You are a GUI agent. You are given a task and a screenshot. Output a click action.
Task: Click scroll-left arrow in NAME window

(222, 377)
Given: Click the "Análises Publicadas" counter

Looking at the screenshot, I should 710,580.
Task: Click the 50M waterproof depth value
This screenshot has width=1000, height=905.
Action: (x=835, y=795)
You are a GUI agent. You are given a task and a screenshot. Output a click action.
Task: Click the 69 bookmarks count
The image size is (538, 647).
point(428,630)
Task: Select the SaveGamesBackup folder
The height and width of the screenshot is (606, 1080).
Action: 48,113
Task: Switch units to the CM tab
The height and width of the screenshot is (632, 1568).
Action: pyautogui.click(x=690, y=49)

* AIM OF THE TASK:
Copy the entire listing exactly. Do not skip a line.

* RESPONSE BELOW:
You are a GUI agent. You are given a task and a screenshot. Output a click action.
Task: Click scroll-left arrow in NAME window

(222, 377)
Given: Click the "Análises Publicadas" counter

Looking at the screenshot, I should 710,580.
Task: Click the 50M waterproof depth value
This screenshot has width=1000, height=905.
Action: (x=835, y=795)
You are a GUI agent. You are given a task and a screenshot. Output a click action.
Task: Click the 69 bookmarks count
The image size is (538, 647).
point(428,630)
Task: Select the SaveGamesBackup folder
The height and width of the screenshot is (606, 1080).
Action: 48,113
Task: Switch units to the CM tab
The height and width of the screenshot is (632, 1568).
Action: pyautogui.click(x=690, y=49)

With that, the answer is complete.